((

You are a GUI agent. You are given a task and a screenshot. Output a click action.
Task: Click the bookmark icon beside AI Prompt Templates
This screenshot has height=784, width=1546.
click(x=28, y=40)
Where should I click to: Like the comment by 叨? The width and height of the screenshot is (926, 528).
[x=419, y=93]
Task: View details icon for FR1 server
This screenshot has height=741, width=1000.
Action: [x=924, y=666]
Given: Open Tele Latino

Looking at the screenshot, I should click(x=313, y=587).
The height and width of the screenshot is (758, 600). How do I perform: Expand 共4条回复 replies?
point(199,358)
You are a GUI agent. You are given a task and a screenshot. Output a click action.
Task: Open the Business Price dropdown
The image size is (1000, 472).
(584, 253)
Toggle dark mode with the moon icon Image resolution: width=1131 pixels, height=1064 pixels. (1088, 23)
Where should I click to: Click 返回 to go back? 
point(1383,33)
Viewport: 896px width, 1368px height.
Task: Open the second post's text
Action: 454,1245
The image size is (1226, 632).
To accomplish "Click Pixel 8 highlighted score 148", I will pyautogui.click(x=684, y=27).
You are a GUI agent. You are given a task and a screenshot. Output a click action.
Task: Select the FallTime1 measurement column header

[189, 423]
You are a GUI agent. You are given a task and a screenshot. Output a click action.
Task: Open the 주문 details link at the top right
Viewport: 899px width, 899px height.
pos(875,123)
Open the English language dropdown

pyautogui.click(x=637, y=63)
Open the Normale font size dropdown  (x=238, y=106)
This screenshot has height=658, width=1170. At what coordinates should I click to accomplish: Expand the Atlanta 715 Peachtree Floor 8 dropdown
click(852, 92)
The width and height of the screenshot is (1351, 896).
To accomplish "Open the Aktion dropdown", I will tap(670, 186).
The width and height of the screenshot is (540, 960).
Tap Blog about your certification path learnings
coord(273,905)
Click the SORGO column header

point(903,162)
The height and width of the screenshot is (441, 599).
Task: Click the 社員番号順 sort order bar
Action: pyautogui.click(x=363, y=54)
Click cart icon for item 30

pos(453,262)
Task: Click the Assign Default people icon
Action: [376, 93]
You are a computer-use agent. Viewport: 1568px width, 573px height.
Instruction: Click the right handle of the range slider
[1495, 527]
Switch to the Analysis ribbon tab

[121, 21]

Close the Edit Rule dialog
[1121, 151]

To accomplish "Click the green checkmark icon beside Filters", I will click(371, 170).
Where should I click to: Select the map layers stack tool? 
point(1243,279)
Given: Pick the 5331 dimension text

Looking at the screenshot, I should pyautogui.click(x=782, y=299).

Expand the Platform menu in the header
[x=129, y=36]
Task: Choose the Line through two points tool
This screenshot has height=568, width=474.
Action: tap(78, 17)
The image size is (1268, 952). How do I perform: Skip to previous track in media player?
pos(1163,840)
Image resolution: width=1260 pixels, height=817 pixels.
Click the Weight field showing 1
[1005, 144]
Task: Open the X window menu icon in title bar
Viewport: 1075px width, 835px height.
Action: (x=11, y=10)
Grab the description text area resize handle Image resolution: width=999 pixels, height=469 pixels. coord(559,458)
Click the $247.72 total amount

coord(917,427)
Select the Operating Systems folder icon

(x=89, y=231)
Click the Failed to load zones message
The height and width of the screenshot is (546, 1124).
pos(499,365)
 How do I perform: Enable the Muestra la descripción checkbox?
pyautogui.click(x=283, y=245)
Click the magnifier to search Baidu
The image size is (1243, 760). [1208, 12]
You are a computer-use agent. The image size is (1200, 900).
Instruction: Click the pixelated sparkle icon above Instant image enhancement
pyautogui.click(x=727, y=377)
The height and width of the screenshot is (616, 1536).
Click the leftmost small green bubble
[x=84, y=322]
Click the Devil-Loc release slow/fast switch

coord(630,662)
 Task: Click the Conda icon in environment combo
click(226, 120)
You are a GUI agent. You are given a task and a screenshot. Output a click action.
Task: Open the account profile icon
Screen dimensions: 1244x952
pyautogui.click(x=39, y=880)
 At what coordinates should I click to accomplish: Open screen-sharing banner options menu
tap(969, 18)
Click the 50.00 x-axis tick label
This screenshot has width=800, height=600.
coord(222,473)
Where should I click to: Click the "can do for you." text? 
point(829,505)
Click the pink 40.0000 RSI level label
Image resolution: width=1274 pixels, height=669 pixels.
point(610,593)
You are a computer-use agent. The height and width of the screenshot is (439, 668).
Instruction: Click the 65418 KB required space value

))

- _What to do_
Reproduce the preceding records exactly and completely.

- _Response to the task_
You are a GUI agent. You are given a task and a screenshot. Output a click action.
Task: Click the bookmark icon beside AI Prompt Templates
This screenshot has height=784, width=1546.
click(x=28, y=40)
Where should I click to: Like the comment by 叨? The width and height of the screenshot is (926, 528).
[x=419, y=93]
Task: View details icon for FR1 server
This screenshot has height=741, width=1000.
Action: [x=924, y=666]
Given: Open Tele Latino

Looking at the screenshot, I should click(x=313, y=587).
The height and width of the screenshot is (758, 600). How do I perform: Expand 共4条回复 replies?
point(199,358)
You are a GUI agent. You are given a task and a screenshot. Output a click action.
Task: Open the Business Price dropdown
The image size is (1000, 472).
(584, 253)
Toggle dark mode with the moon icon Image resolution: width=1131 pixels, height=1064 pixels. (1088, 23)
Where should I click to: Click 返回 to go back? 
point(1383,33)
Viewport: 896px width, 1368px height.
Task: Open the second post's text
Action: 454,1245
The image size is (1226, 632).
To accomplish "Click Pixel 8 highlighted score 148", I will pyautogui.click(x=684, y=27).
You are a GUI agent. You are given a task and a screenshot. Output a click action.
Task: Select the FallTime1 measurement column header

[189, 423]
You are a GUI agent. You are given a task and a screenshot. Output a click action.
Task: Open the 주문 details link at the top right
Viewport: 899px width, 899px height.
pos(875,123)
Open the English language dropdown

pyautogui.click(x=637, y=63)
Open the Normale font size dropdown  (x=238, y=106)
This screenshot has height=658, width=1170. At what coordinates should I click to accomplish: Expand the Atlanta 715 Peachtree Floor 8 dropdown
click(852, 92)
The width and height of the screenshot is (1351, 896).
To accomplish "Open the Aktion dropdown", I will tap(670, 186).
The width and height of the screenshot is (540, 960).
Tap Blog about your certification path learnings
coord(273,905)
Click the SORGO column header

point(903,162)
The height and width of the screenshot is (441, 599).
Task: Click the 社員番号順 sort order bar
Action: pyautogui.click(x=363, y=54)
Click cart icon for item 30

pos(453,262)
Task: Click the Assign Default people icon
Action: [376, 93]
You are a computer-use agent. Viewport: 1568px width, 573px height.
Instruction: Click the right handle of the range slider
[1495, 527]
Switch to the Analysis ribbon tab

[121, 21]

Close the Edit Rule dialog
[1121, 151]

To accomplish "Click the green checkmark icon beside Filters", I will click(371, 170).
Where should I click to: Select the map layers stack tool? 
point(1243,279)
Given: Pick the 5331 dimension text

Looking at the screenshot, I should pyautogui.click(x=782, y=299).

Expand the Platform menu in the header
[x=129, y=36]
Task: Choose the Line through two points tool
This screenshot has height=568, width=474.
Action: tap(78, 17)
The image size is (1268, 952). How do I perform: Skip to previous track in media player?
pos(1163,840)
Image resolution: width=1260 pixels, height=817 pixels.
Click the Weight field showing 1
[1005, 144]
Task: Open the X window menu icon in title bar
Viewport: 1075px width, 835px height.
Action: (x=11, y=10)
Grab the description text area resize handle Image resolution: width=999 pixels, height=469 pixels. coord(559,458)
Click the $247.72 total amount

coord(917,427)
Select the Operating Systems folder icon

(x=89, y=231)
Click the Failed to load zones message
The height and width of the screenshot is (546, 1124).
pos(499,365)
 How do I perform: Enable the Muestra la descripción checkbox?
pyautogui.click(x=283, y=245)
Click the magnifier to search Baidu
The image size is (1243, 760). [1208, 12]
You are a computer-use agent. The image size is (1200, 900).
Instruction: Click the pixelated sparkle icon above Instant image enhancement
pyautogui.click(x=727, y=377)
The height and width of the screenshot is (616, 1536).
Click the leftmost small green bubble
[x=84, y=322]
Click the Devil-Loc release slow/fast switch

coord(630,662)
 Task: Click the Conda icon in environment combo
click(226, 120)
You are a GUI agent. You are given a task and a screenshot. Output a click action.
Task: Open the account profile icon
Screen dimensions: 1244x952
pyautogui.click(x=39, y=880)
 At what coordinates should I click to accomplish: Open screen-sharing banner options menu
tap(969, 18)
Click the 50.00 x-axis tick label
This screenshot has width=800, height=600.
coord(222,473)
Where should I click to: Click the "can do for you." text? 
point(829,505)
Click the pink 40.0000 RSI level label
Image resolution: width=1274 pixels, height=669 pixels.
point(610,593)
You are a computer-use agent. The height and width of the screenshot is (439, 668).
Instruction: Click the 65418 KB required space value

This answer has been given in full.